Summer Term 2013

 

Balázs Szendrői (Oxford). Purity in Donaldson-Thomas theory. Friday May 3rd, Huxley 140, 1.30-2.30pm.

Donaldson-Thomas theory, which despite what you might think was invented in Oxford and not London, is the theory of associating numerical invariants to sheaves on Calabi-Yau threefolds, and more generally objects in 3-Calabi-Yau categories. Recenty, a cohomological version of this theory has emerged, which has a much richer structure, including Hodge-theoretic data. I will present a Hodge-theoretic purity result, and draw some conclusions for geometric engineering and quantum cluster theory.

Geometry day at KCL, Friday May 10th (no G&T seminar)

Alexander Getmanenko (University of Tokyo/IHES). Microlocal properties of sheaves and complex WKB. Friday May 17th, Huxley 140, 1.30-2.30pm.

Following a joint work with Dmitry Tamarkin, arXiv:1111.6325, I will discuss an application of Kashiwara-Schapira style microlocal theory of sheaves to the problem of existence of ramified analytic solutions of the Laplace transformed Schroedinger equation.

John Parker (Durham). Constructing Non-Arithmetic Lattices. Friday May 24th, Huxley 140, 1.30-2.30pm.

A lattice in a semisimple Lie group is a discrete group whose quotient has finite volume. A group of isometries in a semisimple Lie group is arithmetic if it is commensurable with the group of integral points in a linear algebraic group defined over the rationals. Arithmetic groups are lattices but not all lattices are arithmetic. In this talk I will survey the background material and then describe a joint project with Martin Deraux and Julien Paupert in which we construct new examples of non-arithmetic lattices in SU(2,1). These are the first new examples of such groups to be found since the work of Deligne and Mostow in the mid 1980s.

Danielle O’Donnol (Imperial). Legendrian Graphs. Friday May 31st, Huxley 140, 1.30-2.30pm.

A Legendrian graph is an embedding of a graph G in a contact 3-mainfold which is everywhere tangent to the contact structure. Central results in contact geometry use Legendrian graphs in their proofs. Together with Elena Pavelescu, I am studying Legendrian graphs in their own right. I will discuss some of our recent results in this area.

There is also a Geometric Analysis day at UCL, starting at 2pm on Friday May 31st.

Paul Johnson (Columbia, Colorado State). The topology of Hilbert schemes of points on orbifolds.
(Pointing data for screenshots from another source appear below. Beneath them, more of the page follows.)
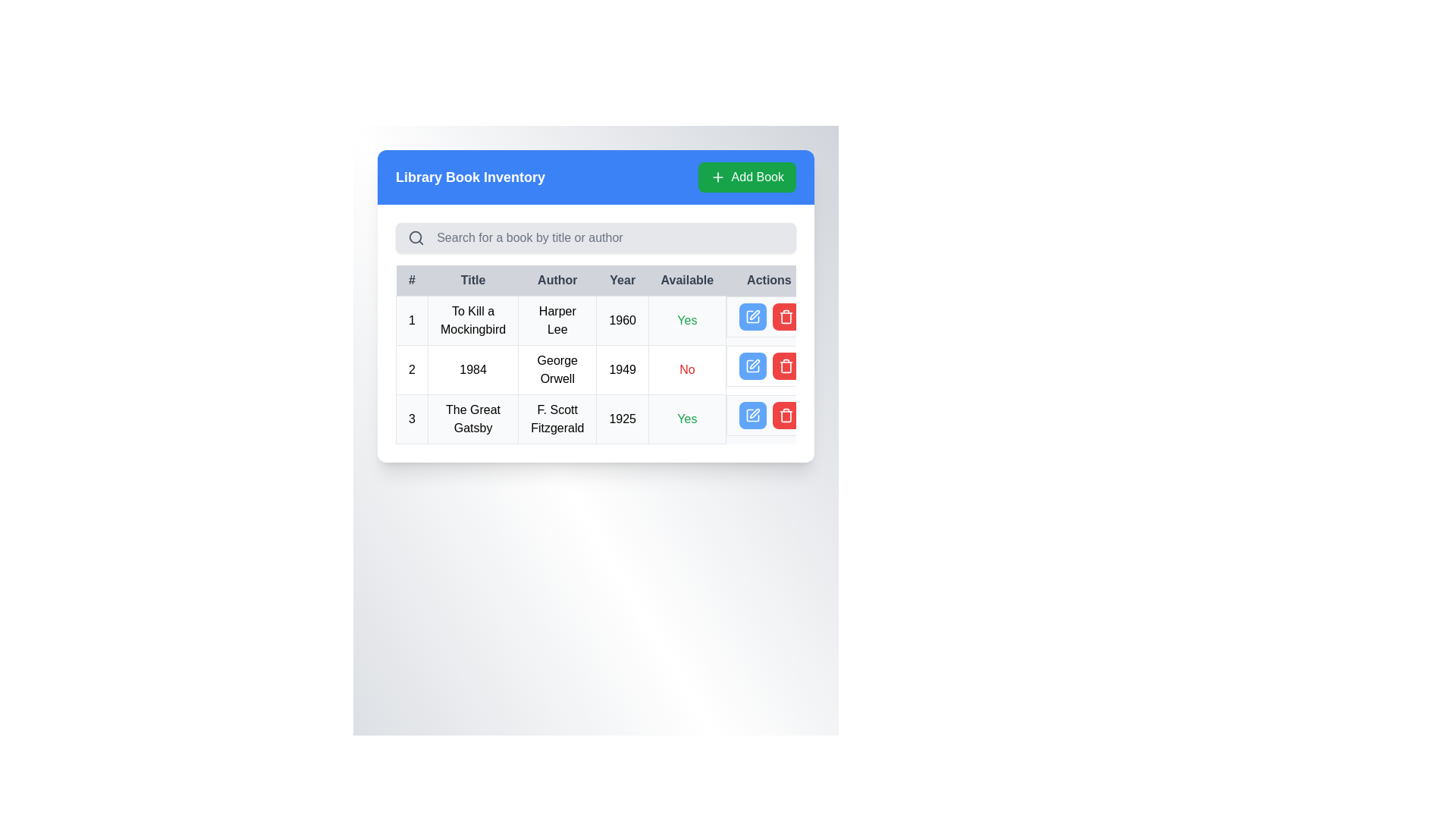 The height and width of the screenshot is (819, 1456). I want to click on the table header indicating the year, which is located in the fourth column of the table header row, positioned between 'Author' and 'Available', so click(623, 281).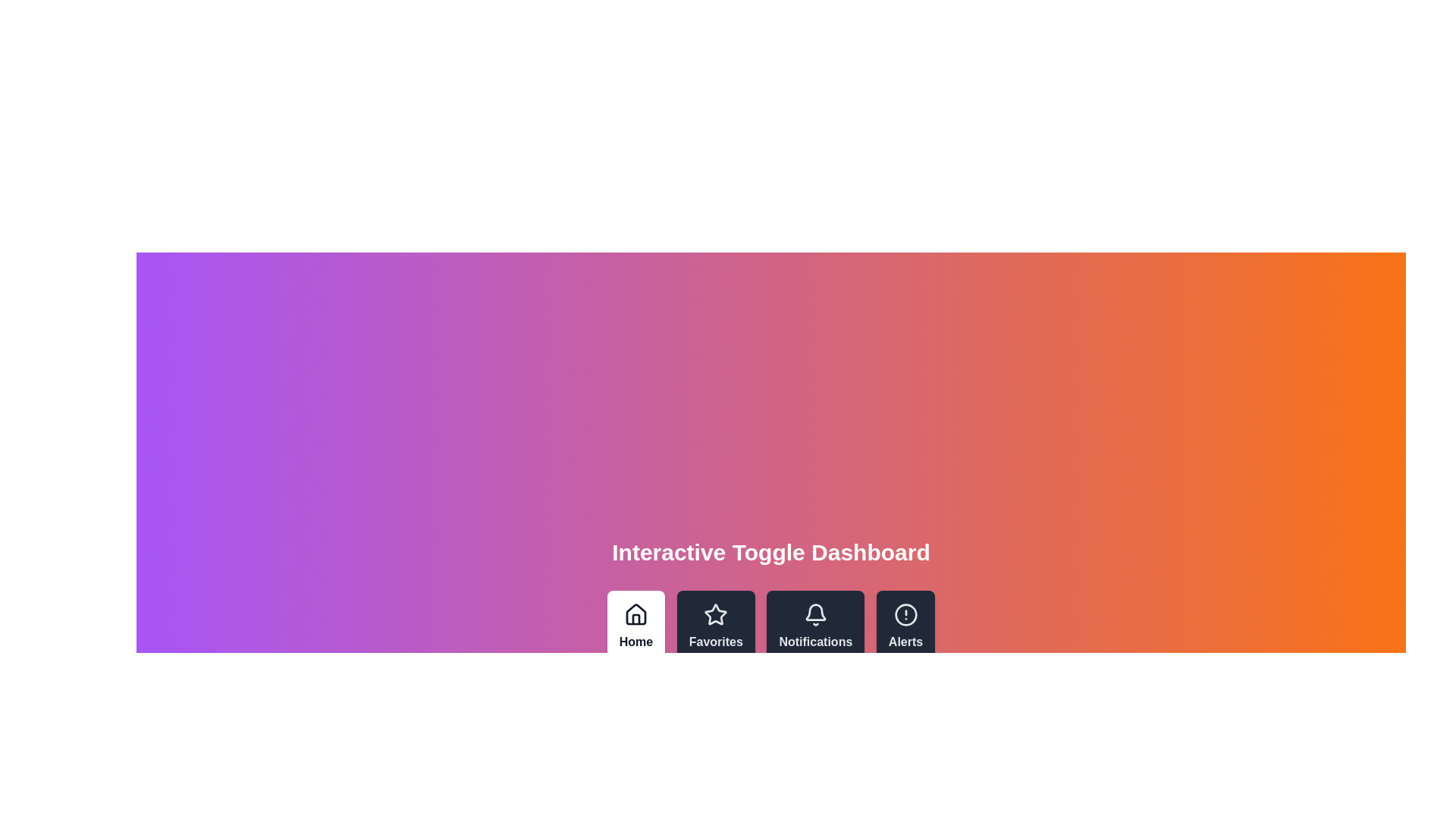 Image resolution: width=1456 pixels, height=819 pixels. What do you see at coordinates (814, 626) in the screenshot?
I see `the Notifications tab by clicking on its corresponding button` at bounding box center [814, 626].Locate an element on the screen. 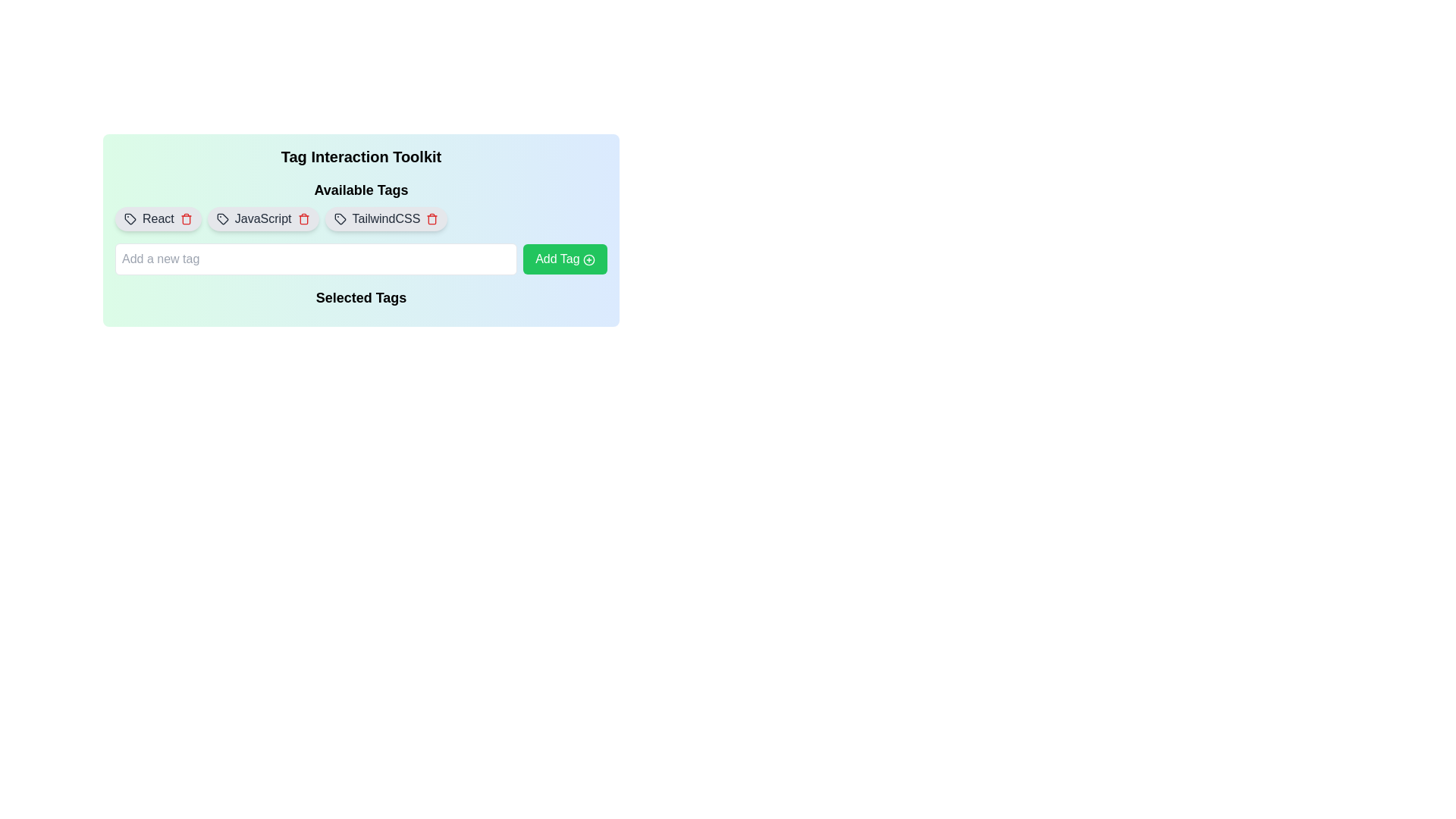 The image size is (1456, 819). the Text Label that identifies the area for user-selected tags, located beneath the 'Add Tag' options is located at coordinates (360, 301).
Friday June 7th, Huxley 140, 1.30-2.30pm.

The Hilbert scheme of n points on C^2 is a smooth manifold of dimension 2n, with important connections to physics, geometry, representation theory, and combinatorics. One can also study the Hilbert scheme of points on C^2/G, for G a finite group. When G is a subgroup of SL_2, the resulting Hilbert schemes are huge active area of research, but much less is known if G is not. We describe our ongoing work studying the topology of these varieties when G is not a subgroup of SL_2.

No seminar on Friday June 14th

Claire Voisin (Centre de mathématiques Laurent Schwartz, Jussieu). Rational equivalence of zero cycles on K3 surfaces. Friday June 21st, Huxley 213 (Clore LT), 1.30-2.30pm.

We know since Mumford that the group of 0-cycles on a projective complex surface with a nonzero holomorphic 2-form is very big. We will show however that in the case of a K3 surface, there is some nice structure in this group, as discovered by successive work of Beauville-Voisin, Huybrechts, O’Grady and myself.

Mark Gross (University California, San Diego). Mirror symmetry and cluster algebras. Friday July 5, Huxley 140, 1.30-2.30pm.

Mirror symmetry is a subject which originated in string theory in 1990, and has since developed mathematically in many different directions. Roughly put, mirror symmetry gives a correspondence between different algebraic varieties, in which certain calculations on one variety (usually involving counting curves) coincides with a different type of calculation on the other (usually computing integrals of certain forms). Joint work with Bernd Siebert over the last 10 years has explored the underlying geometry of mirror symmetry, and the structures that have emerged in this work can now be applied to diverse situation.

In this talk I will discuss joint ongoing work with Keel, Kontsevich and Hacking. I will make a connection between structures called scattering diagrams, or wall-crossing structures, which emerged in the study of mirror symmetry, and cluster algebras of Fomin and Zelevinsky, which were developed to model aspects of canonical bases of Lusztig and Kashiwara. In particular, a construction of an analogue of theta functions, motivated by the homological mirror symmetry conjecture, allows the construction of canonical bases of cluster algebras in many cases, as well as the proof of a number of conjectures concerning cluster algebras.